S2: Garuda Platform as a tool for Open Toxicology
Progress of Percellome Toxicogenomics Project, and the use of Garuda Platform as a tool for Open Toxicology
National Institute of Health Sciences, Japan
Section Chief, Division of Cellular & Molecular Toxicology
1 Division of Cellular and Molecular Toxicology, Biological Safety Research Center, National Institute of Health Sciences, Tokyo, Japan
2 Japan Bioassay Research Center, Japan Organization of Occupational Health and Safety, Kanagawa, Japan
Funding Source: The Percellome Projects are supported by the Health and Labour Sciences Research Grant, MHLW, Japan
Percellome project was initiated in order to reinforce and eventually replace the “safety factor (uncertainty factor)” widely used for the extrapolation of experimental animal data to humans in Toxicology.
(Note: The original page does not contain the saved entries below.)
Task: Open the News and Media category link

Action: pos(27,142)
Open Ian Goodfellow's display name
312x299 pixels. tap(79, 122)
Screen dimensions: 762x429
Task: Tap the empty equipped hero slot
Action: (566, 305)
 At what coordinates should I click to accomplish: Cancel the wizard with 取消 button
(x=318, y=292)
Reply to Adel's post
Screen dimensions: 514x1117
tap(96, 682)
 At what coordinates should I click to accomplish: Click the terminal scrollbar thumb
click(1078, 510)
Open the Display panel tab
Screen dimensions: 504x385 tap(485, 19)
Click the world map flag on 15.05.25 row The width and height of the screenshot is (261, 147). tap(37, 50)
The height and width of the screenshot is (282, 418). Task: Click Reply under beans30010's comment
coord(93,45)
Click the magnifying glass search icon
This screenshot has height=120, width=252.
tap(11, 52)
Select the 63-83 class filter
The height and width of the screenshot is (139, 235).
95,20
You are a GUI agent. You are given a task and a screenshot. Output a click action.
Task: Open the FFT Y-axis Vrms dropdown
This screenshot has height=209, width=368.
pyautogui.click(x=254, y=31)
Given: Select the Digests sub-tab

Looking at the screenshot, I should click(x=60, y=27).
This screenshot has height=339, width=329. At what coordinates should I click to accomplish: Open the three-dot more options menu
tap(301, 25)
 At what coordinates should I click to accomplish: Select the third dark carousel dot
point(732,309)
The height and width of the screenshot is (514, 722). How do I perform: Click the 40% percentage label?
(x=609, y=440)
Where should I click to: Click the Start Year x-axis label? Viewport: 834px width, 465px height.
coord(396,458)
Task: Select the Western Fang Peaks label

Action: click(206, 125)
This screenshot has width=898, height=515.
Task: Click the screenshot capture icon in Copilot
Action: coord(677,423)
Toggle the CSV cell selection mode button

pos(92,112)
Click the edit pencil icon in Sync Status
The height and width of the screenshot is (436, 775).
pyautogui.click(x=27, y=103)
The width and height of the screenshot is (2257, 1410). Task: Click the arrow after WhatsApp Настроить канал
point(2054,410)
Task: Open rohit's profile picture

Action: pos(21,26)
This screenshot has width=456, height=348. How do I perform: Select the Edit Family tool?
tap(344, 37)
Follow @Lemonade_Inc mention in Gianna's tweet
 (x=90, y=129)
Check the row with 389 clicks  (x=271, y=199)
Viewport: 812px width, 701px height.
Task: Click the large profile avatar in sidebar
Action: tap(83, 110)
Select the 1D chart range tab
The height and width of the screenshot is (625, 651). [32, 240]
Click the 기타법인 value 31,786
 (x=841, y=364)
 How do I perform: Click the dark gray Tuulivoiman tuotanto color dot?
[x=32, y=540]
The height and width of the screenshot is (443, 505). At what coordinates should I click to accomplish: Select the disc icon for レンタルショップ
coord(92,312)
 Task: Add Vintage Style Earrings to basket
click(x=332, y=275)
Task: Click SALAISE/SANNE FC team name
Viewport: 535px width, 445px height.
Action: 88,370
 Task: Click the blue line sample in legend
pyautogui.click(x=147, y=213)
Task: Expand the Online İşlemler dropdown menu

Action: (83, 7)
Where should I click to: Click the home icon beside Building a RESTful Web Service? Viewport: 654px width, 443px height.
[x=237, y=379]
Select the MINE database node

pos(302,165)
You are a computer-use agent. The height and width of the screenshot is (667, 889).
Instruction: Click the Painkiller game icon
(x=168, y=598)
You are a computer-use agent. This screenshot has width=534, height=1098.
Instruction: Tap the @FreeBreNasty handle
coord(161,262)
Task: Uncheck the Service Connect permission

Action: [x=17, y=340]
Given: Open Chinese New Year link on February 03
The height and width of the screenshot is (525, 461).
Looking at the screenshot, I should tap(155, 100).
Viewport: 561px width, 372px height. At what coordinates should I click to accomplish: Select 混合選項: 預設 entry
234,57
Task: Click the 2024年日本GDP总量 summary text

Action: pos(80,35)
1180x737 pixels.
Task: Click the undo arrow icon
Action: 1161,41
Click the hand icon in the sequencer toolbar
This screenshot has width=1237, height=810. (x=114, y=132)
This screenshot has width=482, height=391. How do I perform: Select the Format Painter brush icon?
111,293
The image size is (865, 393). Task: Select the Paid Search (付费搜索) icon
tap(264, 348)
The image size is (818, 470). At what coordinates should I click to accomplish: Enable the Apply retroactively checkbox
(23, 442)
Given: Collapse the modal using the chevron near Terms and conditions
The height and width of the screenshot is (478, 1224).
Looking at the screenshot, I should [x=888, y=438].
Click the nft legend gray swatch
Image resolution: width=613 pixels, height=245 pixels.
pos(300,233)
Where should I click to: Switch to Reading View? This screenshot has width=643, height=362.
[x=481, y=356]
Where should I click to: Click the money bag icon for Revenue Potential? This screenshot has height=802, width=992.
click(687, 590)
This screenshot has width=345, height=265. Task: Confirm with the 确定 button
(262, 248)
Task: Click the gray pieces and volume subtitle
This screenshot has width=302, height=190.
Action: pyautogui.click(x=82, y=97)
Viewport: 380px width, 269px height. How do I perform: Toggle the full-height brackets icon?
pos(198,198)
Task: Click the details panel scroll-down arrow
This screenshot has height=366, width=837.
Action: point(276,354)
Since the Toxicology must be prepared for any unexpected responses, the approach must be comprehensive. Thus, our Percellome project attempts to comprehensively identify the transcriptomic networks induced by xenobiotics. For this attempt, we adopted phenotype-independent approach, simply because not all the changes in mRNA expression can be anchored to the symptoms or overt phenotypes. Consequently, there emerged a need to pile up a large amount of transcriptomic data for the identification of networks. This can be compared to the situation when the electron microscope was invented; consensus on its never-seen-before images was gained by compilation of the images to organize textbooks and atlases. For this need, a normalization method designated as “Percellome” was developed (BMC Genomics 7:64, 2006) for microarrays and quantitative PCR to generate absolute copy numbers of each mRNA per one cell (in average). Absolutized expression data are visualized as 45,000 layers of 3-D graphs (time x dose x copy number per cell) corresponding to the probe sets of the Affymetrix MOE430 2.0 GeneChip. Up to now, the time- and dose-dependent alterations of gene expression induced in mouse liver (4 time points x 4 dose levels, triplicate, 48 per chemical) are studied on 130 chemicals. Now, data from repeated dosage, various organs, inhalation, and fetus are added. Here, we report two case studies on estragole, a flavor and pentachlorophenol (PCP), a pesticide, discovering that estragole and PCP affect unreported transcriptomic networks of the PPAR-alpha and the interferon signaling networks, respectively with systems biology analyses including the introduction of the Garuda Project, especially on the upstream/promoter analysis.